(Excerpts from a dataset)
++++++++
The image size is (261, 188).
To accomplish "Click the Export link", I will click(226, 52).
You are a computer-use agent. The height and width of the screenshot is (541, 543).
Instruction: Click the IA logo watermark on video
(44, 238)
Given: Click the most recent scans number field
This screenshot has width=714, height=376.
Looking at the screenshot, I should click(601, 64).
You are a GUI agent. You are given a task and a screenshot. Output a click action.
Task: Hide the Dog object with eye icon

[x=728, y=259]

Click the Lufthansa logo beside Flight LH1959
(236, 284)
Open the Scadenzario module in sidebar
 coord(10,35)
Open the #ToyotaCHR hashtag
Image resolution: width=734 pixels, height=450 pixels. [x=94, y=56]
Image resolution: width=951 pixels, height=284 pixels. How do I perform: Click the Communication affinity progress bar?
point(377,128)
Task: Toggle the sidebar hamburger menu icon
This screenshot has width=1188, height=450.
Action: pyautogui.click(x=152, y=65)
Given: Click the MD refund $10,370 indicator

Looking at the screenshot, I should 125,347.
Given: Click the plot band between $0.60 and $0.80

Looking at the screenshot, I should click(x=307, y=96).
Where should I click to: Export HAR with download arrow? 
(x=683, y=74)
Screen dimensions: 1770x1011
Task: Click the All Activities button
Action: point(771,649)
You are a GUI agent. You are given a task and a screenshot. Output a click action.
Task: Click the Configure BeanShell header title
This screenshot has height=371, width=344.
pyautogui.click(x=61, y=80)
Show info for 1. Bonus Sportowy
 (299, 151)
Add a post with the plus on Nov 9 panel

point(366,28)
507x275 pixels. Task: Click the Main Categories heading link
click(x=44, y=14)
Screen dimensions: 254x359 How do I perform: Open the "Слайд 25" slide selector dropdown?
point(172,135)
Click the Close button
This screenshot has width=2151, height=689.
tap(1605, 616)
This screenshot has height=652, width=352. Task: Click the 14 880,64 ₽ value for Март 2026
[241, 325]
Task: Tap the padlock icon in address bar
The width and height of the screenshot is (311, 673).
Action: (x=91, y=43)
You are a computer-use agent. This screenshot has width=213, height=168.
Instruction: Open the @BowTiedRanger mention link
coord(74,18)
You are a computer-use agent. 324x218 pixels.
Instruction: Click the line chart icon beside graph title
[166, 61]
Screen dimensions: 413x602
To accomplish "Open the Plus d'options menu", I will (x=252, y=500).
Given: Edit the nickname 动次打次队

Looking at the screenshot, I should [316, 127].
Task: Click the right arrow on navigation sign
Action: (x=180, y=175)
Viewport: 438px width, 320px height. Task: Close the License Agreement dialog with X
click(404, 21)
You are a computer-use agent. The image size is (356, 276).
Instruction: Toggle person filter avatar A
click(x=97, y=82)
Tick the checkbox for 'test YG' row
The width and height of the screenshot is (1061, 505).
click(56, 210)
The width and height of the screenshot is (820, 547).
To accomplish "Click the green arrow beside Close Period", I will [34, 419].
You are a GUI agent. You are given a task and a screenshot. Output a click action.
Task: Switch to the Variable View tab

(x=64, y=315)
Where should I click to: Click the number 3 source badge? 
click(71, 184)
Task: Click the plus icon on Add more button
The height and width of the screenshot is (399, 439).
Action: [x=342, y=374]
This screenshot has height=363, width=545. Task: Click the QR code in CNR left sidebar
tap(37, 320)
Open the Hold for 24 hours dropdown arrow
++++++++
Set down the entries verbatim, leaving none out.

RESULT:
The image size is (261, 188).
To accomplish "Click the Export link", I will click(226, 52).
You are a computer-use agent. The height and width of the screenshot is (541, 543).
Instruction: Click the IA logo watermark on video
(44, 238)
Given: Click the most recent scans number field
This screenshot has width=714, height=376.
Looking at the screenshot, I should click(601, 64).
You are a GUI agent. You are given a task and a screenshot. Output a click action.
Task: Hide the Dog object with eye icon

[x=728, y=259]

Click the Lufthansa logo beside Flight LH1959
(236, 284)
Open the Scadenzario module in sidebar
 coord(10,35)
Open the #ToyotaCHR hashtag
Image resolution: width=734 pixels, height=450 pixels. [x=94, y=56]
Image resolution: width=951 pixels, height=284 pixels. How do I perform: Click the Communication affinity progress bar?
point(377,128)
Task: Toggle the sidebar hamburger menu icon
This screenshot has width=1188, height=450.
Action: pyautogui.click(x=152, y=65)
Given: Click the MD refund $10,370 indicator

Looking at the screenshot, I should 125,347.
Given: Click the plot band between $0.60 and $0.80

Looking at the screenshot, I should click(x=307, y=96).
Where should I click to: Export HAR with download arrow? 
(x=683, y=74)
Screen dimensions: 1770x1011
Task: Click the All Activities button
Action: point(771,649)
You are a GUI agent. You are given a task and a screenshot. Output a click action.
Task: Click the Configure BeanShell header title
This screenshot has height=371, width=344.
pyautogui.click(x=61, y=80)
Show info for 1. Bonus Sportowy
 (299, 151)
Add a post with the plus on Nov 9 panel

point(366,28)
507x275 pixels. Task: Click the Main Categories heading link
click(x=44, y=14)
Screen dimensions: 254x359 How do I perform: Open the "Слайд 25" slide selector dropdown?
point(172,135)
Click the Close button
This screenshot has width=2151, height=689.
tap(1605, 616)
This screenshot has height=652, width=352. Task: Click the 14 880,64 ₽ value for Март 2026
[241, 325]
Task: Tap the padlock icon in address bar
The width and height of the screenshot is (311, 673).
Action: (x=91, y=43)
You are a computer-use agent. This screenshot has width=213, height=168.
Instruction: Open the @BowTiedRanger mention link
coord(74,18)
You are a computer-use agent. 324x218 pixels.
Instruction: Click the line chart icon beside graph title
[166, 61]
Screen dimensions: 413x602
To accomplish "Open the Plus d'options menu", I will (x=252, y=500).
Given: Edit the nickname 动次打次队

Looking at the screenshot, I should [316, 127].
Task: Click the right arrow on navigation sign
Action: (x=180, y=175)
Viewport: 438px width, 320px height. Task: Close the License Agreement dialog with X
click(404, 21)
You are a computer-use agent. The image size is (356, 276).
Instruction: Toggle person filter avatar A
click(x=97, y=82)
Tick the checkbox for 'test YG' row
The width and height of the screenshot is (1061, 505).
click(56, 210)
The width and height of the screenshot is (820, 547).
To accomplish "Click the green arrow beside Close Period", I will [34, 419].
You are a GUI agent. You are given a task and a screenshot. Output a click action.
Task: Switch to the Variable View tab

(x=64, y=315)
Where should I click to: Click the number 3 source badge? 
click(71, 184)
Task: Click the plus icon on Add more button
The height and width of the screenshot is (399, 439).
Action: [x=342, y=374]
This screenshot has height=363, width=545. Task: Click the QR code in CNR left sidebar
tap(37, 320)
Open the Hold for 24 hours dropdown arrow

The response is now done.